Modeling of L-Shell Zinc and Copper Radiation from Brass Planar Wire Array Implosions on the 1 MA Zebra at UNR

Summary form only given. The study of radiative properties of L-shell radiators from the new mid-Z wire materials is important for the development of diagnostics on the future SNL ZR. In the present work we extend our previous study of L-shell radiators of copper and stainless steel wire arrays to brass arrays. Modeling of X-ray spectra from the implosion of brass wire array loads is challenging because of the overlapping contributions of L-shell spectra from the Zn and Cu ions. L-and K-shell X-ray spectra have been accumulated from brass planar wire array experiments on the 1MA Zebra generator. They have been analyzed in detail and compared with the similar spectra from implosions of copper planar and cylindrical wire arrays.
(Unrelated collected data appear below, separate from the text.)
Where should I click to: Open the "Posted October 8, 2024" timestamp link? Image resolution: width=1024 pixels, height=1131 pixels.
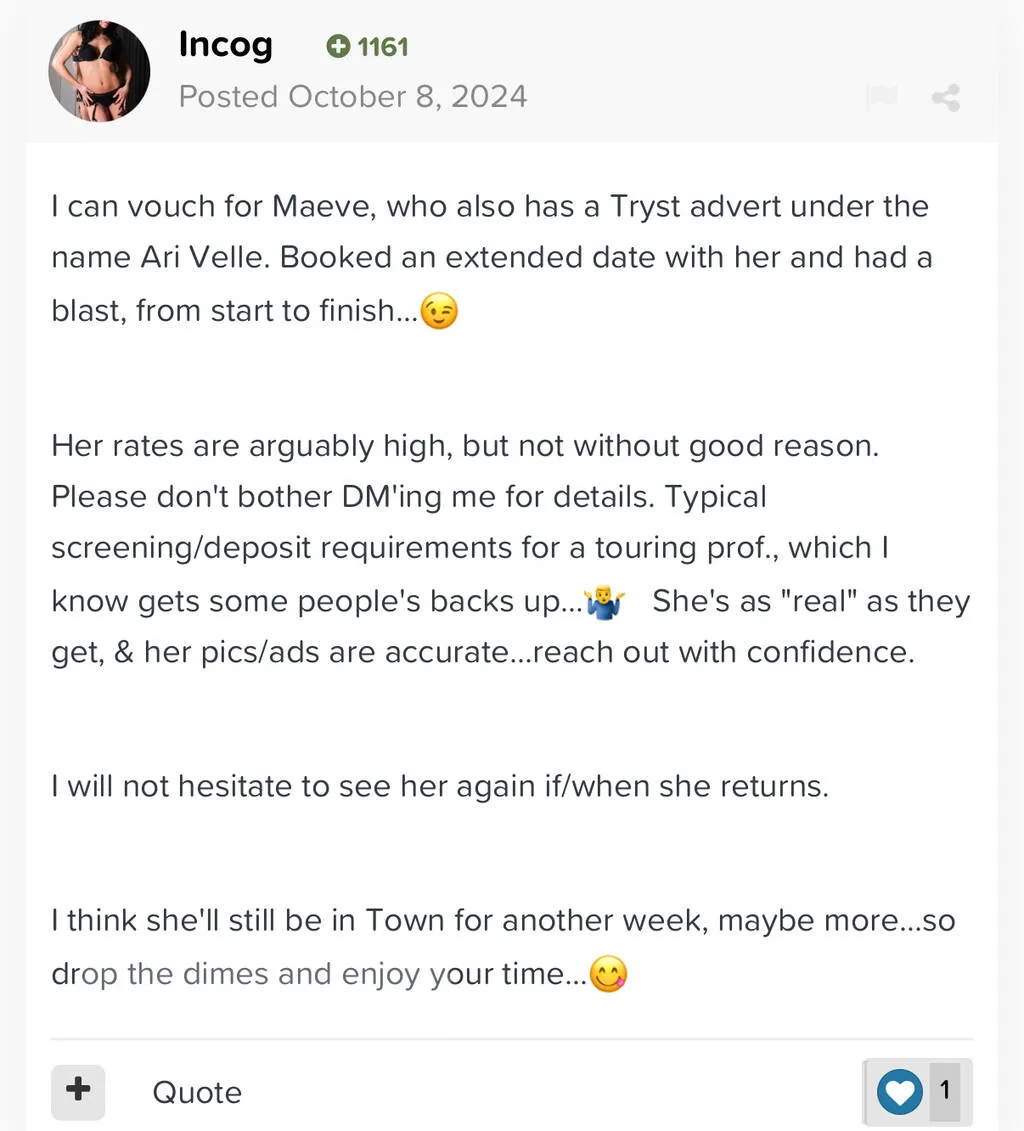352,97
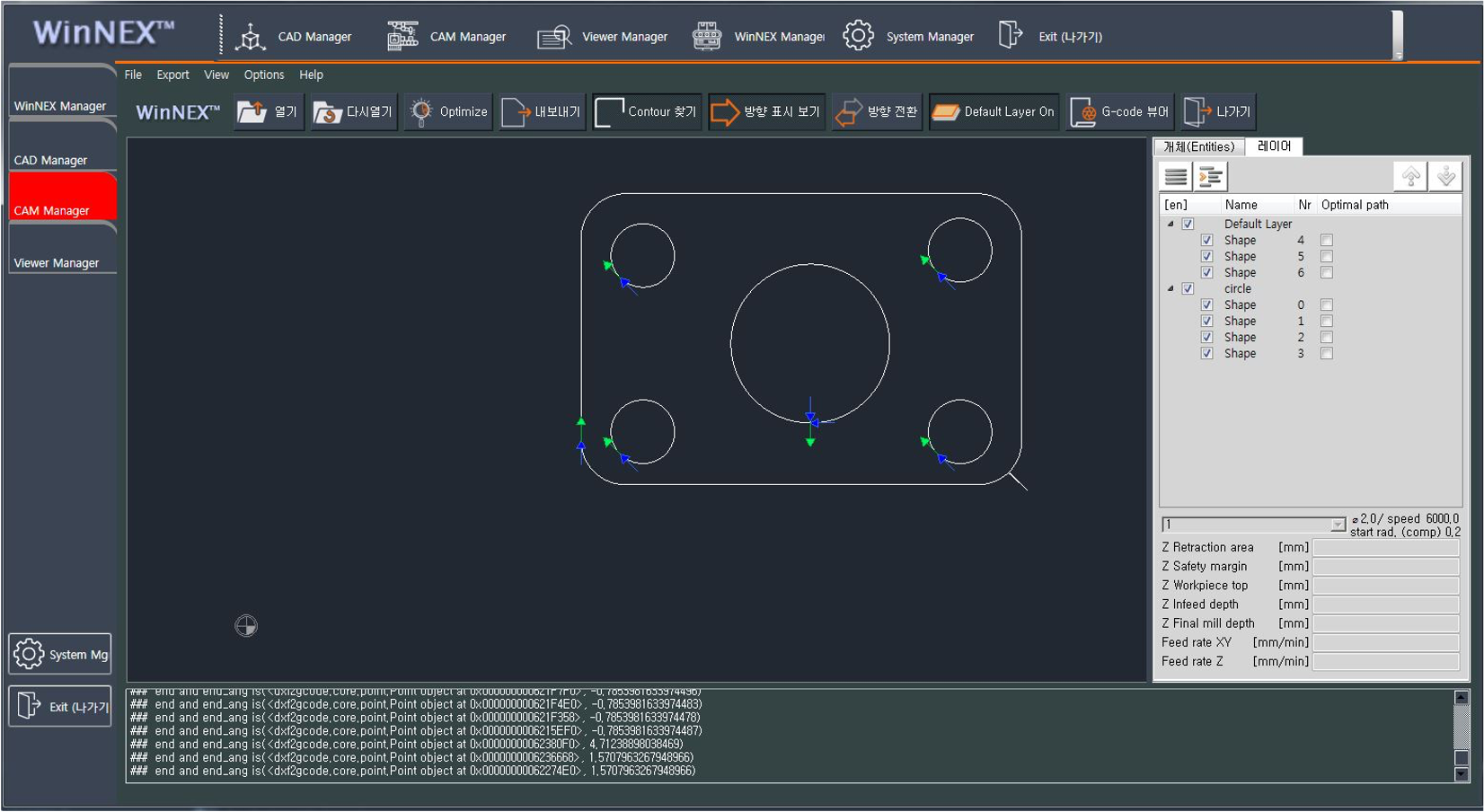Click the Z Retraction area input field
Image resolution: width=1484 pixels, height=812 pixels.
point(1385,547)
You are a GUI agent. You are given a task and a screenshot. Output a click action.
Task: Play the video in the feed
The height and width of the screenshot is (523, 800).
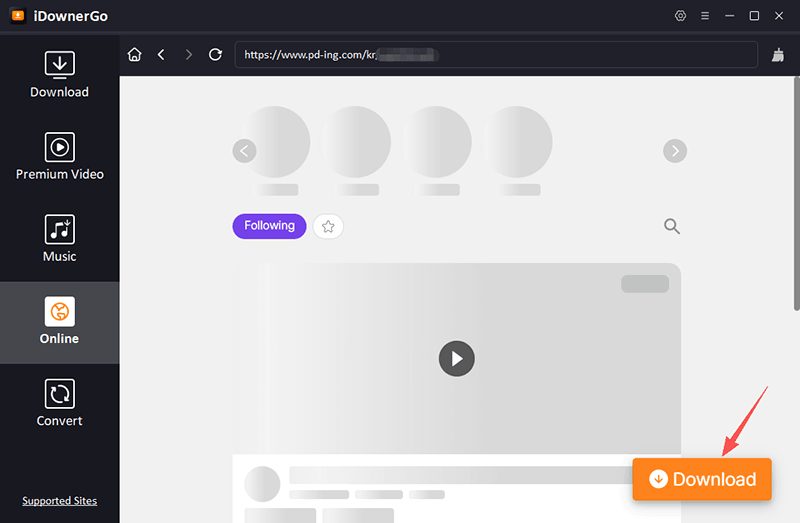click(x=456, y=358)
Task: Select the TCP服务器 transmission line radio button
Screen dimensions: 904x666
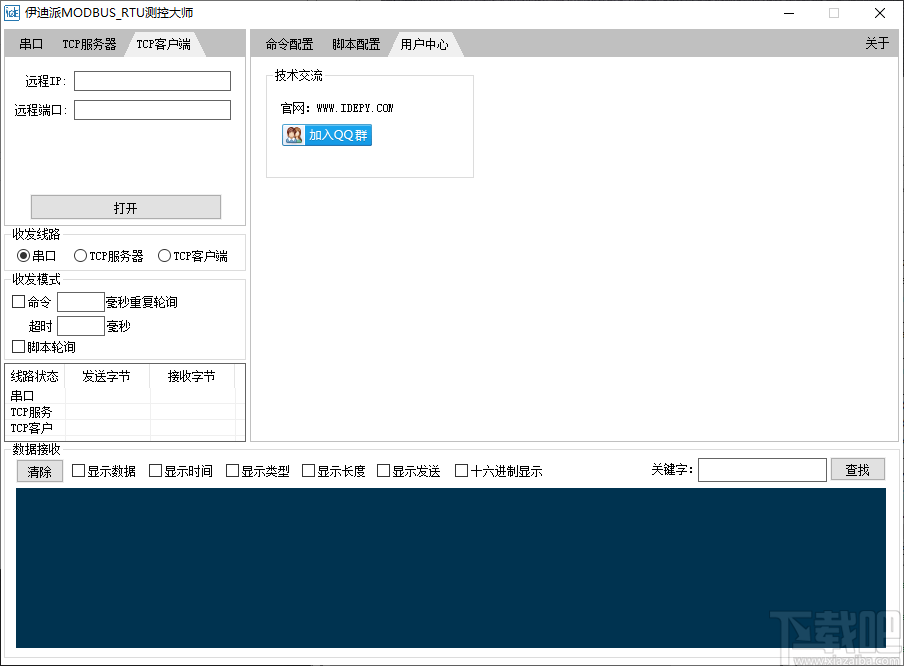Action: point(80,255)

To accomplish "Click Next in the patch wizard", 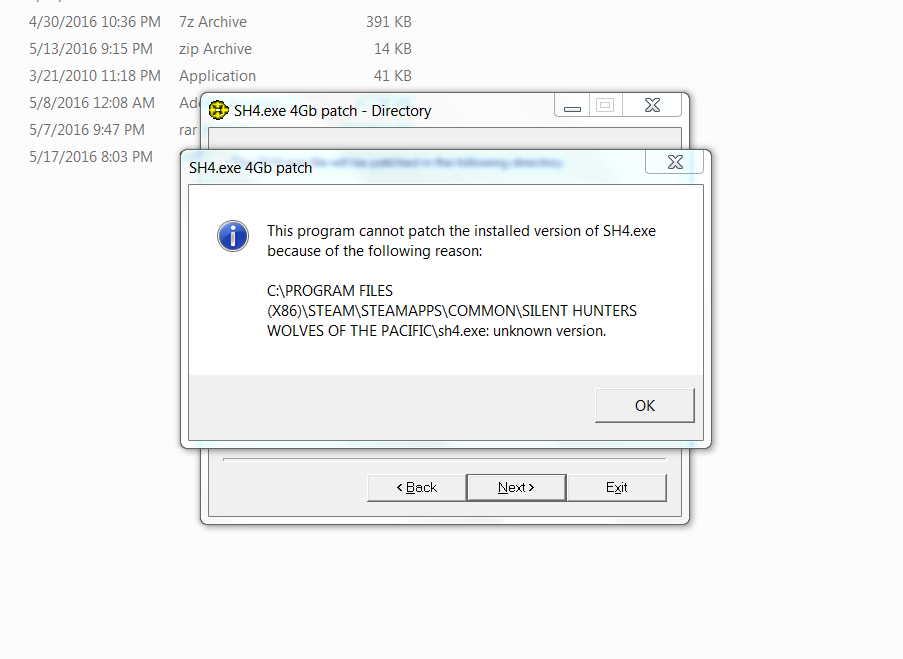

In particular, L-shell spectra recorded bv a KAP crystal cover the spectral range from 8 to 17 Aring for axially-resolved time integrated spectra and the narrower spectral interval from 6 to 11 Aring for time-gated spatially integrated spectra. Non-LTE Cu and Zn kinetic models have been applied to account for the K-and L-shell radiation from these ions. The Cu model was successfully applied before to study radiation from X-pinches and wire arrays from Zebra and the Zn model is a new model developed in this work. In general, modeling of x-ray spectra from mid-Z wire materials indicates a moderate Te of 200-400 eV for L-shell plasmas and much higher Te of 1.5-2.5 keV for K-shell plasmas. Though both L-and K-shell spectra from brass arrays were modeled the emphasis of this work was on L-shell modeling. Modeling of high quality time-gated spectra collected in these experiments provided valuable information on temporal plasma evolution during the stagnation phase. Modeling of the EUV spectra from these shots will also be presented and compared with similar spectra from copper shots.